Background: Depression after childbirth is a major problem affecting 10-22% of all mothers. In Italy, postnatal depression has not yet been systematically studied.
Methods: In this retrospective study we have sought to identify risk factors, assessed during pregnancy, and their importance for postnatal depression symptoms in a sample of 297 Italian women attending ante-natal classes organised by the local Consultorio Familiare Unit of the National Health Service, Italy. The Postpartum Depression Predictors Inventory - revised form (PDPI-Revised), was used to identify risk factors, 8-9 month of pregnancy. A double-test strategy using the Edinburgh Postnatal Depression Scale (EPDS) and 12-item General Health Questionnaire (GHQ12), was administered to screen women with a higher occurrence of symptoms of postnatal depression six-eight weeks after delivery. Women with high EPDS (<8) and high GHQ12 (<3) scores were compared with those who had scored below the EPDS and/or GHQ12 threshold scores.

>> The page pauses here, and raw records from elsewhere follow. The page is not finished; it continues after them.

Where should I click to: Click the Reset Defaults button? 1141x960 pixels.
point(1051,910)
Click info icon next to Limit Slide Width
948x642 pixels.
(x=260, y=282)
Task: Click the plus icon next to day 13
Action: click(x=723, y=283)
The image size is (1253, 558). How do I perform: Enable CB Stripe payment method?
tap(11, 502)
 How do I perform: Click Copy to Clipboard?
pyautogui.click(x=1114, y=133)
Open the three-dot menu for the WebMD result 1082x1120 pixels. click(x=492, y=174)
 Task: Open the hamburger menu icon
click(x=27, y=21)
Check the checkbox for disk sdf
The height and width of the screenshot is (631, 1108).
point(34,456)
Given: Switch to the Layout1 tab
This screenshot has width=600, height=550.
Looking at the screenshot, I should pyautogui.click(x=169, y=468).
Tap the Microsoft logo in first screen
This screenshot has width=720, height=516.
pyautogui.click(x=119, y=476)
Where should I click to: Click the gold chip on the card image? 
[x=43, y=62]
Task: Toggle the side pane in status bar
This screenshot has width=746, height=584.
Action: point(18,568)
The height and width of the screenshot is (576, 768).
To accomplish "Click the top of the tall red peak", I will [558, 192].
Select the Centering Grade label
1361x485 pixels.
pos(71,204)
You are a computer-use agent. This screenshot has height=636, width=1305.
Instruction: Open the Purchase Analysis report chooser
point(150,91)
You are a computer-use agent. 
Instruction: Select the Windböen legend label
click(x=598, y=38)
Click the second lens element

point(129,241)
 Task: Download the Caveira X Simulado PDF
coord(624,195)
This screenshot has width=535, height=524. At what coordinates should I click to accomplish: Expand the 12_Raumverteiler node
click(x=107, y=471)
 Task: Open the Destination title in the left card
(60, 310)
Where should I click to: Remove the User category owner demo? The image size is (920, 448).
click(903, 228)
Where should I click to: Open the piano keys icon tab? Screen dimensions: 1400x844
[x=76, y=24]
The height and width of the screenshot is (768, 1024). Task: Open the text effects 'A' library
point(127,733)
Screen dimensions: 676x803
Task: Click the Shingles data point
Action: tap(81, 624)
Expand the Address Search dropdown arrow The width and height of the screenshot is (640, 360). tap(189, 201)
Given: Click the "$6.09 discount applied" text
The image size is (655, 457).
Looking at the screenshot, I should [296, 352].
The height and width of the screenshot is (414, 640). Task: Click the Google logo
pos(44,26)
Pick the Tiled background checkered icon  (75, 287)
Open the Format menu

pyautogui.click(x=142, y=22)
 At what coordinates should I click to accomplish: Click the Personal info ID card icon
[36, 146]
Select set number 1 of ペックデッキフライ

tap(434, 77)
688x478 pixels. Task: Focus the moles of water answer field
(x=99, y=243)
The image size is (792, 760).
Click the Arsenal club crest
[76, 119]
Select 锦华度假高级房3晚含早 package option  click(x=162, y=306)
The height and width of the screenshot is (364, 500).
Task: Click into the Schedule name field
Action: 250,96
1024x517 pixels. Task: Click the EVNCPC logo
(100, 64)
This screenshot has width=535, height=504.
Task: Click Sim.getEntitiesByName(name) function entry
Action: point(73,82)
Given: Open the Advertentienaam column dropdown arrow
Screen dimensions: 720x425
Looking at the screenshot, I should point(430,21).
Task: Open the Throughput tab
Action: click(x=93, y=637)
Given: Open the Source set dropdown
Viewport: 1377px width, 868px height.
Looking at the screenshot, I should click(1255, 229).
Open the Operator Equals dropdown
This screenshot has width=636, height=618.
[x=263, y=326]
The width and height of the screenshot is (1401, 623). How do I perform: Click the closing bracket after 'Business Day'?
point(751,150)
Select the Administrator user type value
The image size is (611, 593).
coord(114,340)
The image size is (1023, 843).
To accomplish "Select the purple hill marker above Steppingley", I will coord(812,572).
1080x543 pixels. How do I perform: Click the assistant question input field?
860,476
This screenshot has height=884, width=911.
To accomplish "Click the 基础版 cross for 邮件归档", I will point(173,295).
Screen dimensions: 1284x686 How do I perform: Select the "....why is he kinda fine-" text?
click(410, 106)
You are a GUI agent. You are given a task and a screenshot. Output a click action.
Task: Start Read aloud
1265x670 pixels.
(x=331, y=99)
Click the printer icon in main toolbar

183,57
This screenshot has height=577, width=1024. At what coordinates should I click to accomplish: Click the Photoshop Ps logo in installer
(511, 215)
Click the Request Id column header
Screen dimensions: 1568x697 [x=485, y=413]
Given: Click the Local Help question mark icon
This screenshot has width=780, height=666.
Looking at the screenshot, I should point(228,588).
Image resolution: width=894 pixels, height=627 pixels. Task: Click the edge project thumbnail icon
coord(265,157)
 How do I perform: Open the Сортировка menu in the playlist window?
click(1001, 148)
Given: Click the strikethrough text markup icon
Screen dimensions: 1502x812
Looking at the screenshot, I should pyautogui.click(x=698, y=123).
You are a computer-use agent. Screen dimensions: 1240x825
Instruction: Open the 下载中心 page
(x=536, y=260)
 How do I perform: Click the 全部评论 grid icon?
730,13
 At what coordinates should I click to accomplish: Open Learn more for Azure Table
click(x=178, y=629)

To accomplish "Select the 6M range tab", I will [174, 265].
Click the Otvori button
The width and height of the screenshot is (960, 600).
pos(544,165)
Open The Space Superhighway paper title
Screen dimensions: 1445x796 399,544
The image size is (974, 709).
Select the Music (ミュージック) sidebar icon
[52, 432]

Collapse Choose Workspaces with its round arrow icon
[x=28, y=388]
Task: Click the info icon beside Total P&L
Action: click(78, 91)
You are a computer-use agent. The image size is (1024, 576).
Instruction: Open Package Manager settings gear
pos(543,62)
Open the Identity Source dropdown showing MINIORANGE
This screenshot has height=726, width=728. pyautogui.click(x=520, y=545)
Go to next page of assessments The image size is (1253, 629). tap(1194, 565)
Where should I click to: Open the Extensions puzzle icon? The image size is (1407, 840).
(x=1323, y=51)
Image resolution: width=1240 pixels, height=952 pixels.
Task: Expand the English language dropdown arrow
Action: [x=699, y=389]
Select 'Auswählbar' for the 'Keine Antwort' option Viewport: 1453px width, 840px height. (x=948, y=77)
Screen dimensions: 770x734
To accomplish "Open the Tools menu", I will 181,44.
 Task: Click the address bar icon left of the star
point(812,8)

Results: We found that 13% of the women studied showed high postnatal depressive symptomatology, which is very similar to rates of prevalence of postnatal depression in the first year after the birth of the child reported in other Western World studies. Feeling anxious during pregnancy is a strong predictor of high symptoms of depression at 6-8 weeks after delivery. However, University education and friends' support appear to be important protective factors.
Conclusion: These findings could be useful both for Italian health professionals and for researchers interested in the transcultural aspects of postnatal depression.